7. Смертный час
Смерть — великое и страшное таинство. И самое таинственное и ужасное в этом таинстве — это самый момент разлучения души с телом, — то, что совершается во внутреннем состоянии умирающего человека, или переход, перерождение человека из жизни телесной в жизнь чисто духовную, из временной — в вечную.
«Вот, наступает последний час человека в этом мире. Болезнь, приблизившая его к смерти, уже прекратилась; она подорвала основы телесного организма и сделала его уже неспособным к дальнейшей деятельности в настоящем его виде, и тело уже не служит духу. Тогда жизнь души начинает отторгаться от частей и органов тела, к которым была прирождена и в которых доселе действовала. Судорожные движения и необычайные сотрясения всего организма показывают, как трудно, как жестоко это отрешение души от тела; и чем крепче организм, чем сильнее была привязанность духа к телу, тем сильнее эти сотрясения, потому что тем более силы нужно духу, чтобы оторваться от тела. Как страшно это зрелище! Но всмотритесь ближе: вы увидите, что тут не одни физические страдания. Трепещет душа, чувствуя свое невольное, быстрое приближение к вечности; в трепете она силится как будто остановиться на этом страшном пути; она порывается как бы уклониться от тех ужасов, какие ее ожидают, или овладеть собою и этими самыми ужасами, чтобы спокойнее и смелее пройти. Но эти порывы, подавляемые более и более приближающеюся смертию, производят только те невыразимые возбуждение и раздражение всех сил и чувств души, которые кладут еще более страшную печать на лицо и на все состояние умирающего. Да, в час смерти овладеть собою и самим путем смертным и всеми его ужасами — какая это неизобразимая задача!

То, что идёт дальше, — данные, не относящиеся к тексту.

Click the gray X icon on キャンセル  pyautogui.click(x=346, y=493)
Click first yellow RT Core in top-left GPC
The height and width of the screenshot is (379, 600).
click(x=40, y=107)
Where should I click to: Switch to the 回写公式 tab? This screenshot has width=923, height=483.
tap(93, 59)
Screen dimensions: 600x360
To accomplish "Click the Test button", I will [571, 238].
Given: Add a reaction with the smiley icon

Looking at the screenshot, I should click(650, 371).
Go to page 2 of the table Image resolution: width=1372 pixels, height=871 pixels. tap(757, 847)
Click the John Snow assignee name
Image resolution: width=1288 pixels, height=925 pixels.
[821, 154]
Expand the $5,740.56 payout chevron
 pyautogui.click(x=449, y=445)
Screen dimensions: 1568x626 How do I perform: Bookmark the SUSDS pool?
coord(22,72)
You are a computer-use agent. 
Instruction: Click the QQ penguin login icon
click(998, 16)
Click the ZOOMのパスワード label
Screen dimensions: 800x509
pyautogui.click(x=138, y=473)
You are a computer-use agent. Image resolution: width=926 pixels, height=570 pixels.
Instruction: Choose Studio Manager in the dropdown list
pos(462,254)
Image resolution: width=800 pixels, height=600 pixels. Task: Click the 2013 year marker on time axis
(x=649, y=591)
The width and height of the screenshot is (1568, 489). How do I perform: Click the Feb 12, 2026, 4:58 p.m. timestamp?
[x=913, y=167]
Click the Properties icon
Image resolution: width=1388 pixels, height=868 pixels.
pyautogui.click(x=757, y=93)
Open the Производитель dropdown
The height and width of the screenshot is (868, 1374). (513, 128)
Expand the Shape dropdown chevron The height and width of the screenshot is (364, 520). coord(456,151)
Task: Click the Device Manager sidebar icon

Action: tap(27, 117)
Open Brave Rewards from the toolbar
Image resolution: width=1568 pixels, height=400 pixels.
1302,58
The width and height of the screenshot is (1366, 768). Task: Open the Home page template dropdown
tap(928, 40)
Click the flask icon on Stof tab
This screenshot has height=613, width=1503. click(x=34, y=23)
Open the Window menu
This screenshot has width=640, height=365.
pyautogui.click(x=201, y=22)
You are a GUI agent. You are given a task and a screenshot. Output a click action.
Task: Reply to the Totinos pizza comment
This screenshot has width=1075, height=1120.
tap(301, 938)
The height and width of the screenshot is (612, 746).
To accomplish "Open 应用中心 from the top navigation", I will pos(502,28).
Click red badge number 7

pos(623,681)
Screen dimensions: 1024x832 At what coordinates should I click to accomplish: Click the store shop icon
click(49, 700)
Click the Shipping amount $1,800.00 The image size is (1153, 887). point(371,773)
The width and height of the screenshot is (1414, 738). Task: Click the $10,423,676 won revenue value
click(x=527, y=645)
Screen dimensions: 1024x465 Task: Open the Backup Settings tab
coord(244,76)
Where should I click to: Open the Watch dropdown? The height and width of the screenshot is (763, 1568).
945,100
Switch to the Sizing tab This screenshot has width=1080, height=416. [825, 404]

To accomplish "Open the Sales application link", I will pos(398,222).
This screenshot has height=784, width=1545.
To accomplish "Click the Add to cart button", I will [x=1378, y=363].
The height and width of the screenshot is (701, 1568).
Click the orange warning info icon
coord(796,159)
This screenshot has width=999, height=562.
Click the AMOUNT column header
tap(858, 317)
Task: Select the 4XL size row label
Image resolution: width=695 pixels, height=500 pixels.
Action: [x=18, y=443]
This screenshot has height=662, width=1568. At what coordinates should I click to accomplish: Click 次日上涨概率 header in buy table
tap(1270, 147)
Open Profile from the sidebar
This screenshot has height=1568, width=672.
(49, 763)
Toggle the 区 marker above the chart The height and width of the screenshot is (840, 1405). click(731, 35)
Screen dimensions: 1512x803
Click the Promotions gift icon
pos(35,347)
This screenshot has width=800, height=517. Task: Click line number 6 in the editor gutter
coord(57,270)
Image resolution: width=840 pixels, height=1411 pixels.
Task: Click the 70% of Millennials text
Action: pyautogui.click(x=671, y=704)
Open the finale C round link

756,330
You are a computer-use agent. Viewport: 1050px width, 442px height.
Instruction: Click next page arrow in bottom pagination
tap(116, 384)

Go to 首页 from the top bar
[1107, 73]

И я не думаю, чтобы та отчаянная храбрость, которая, немного думая о жизни и смерти, а еще менее — о вечности, смело несется навстречу смерти, как, например, в битве со врагом или в самоубийстве, верно решала эту задачу. Эта храбрость слепа и потому так отважна только до момента самой смерти; а в момент смерти душа прозревает, — и скажи мне ты, смелая душа, будешь ли ты так же смела перед тем, что тогда увидишь?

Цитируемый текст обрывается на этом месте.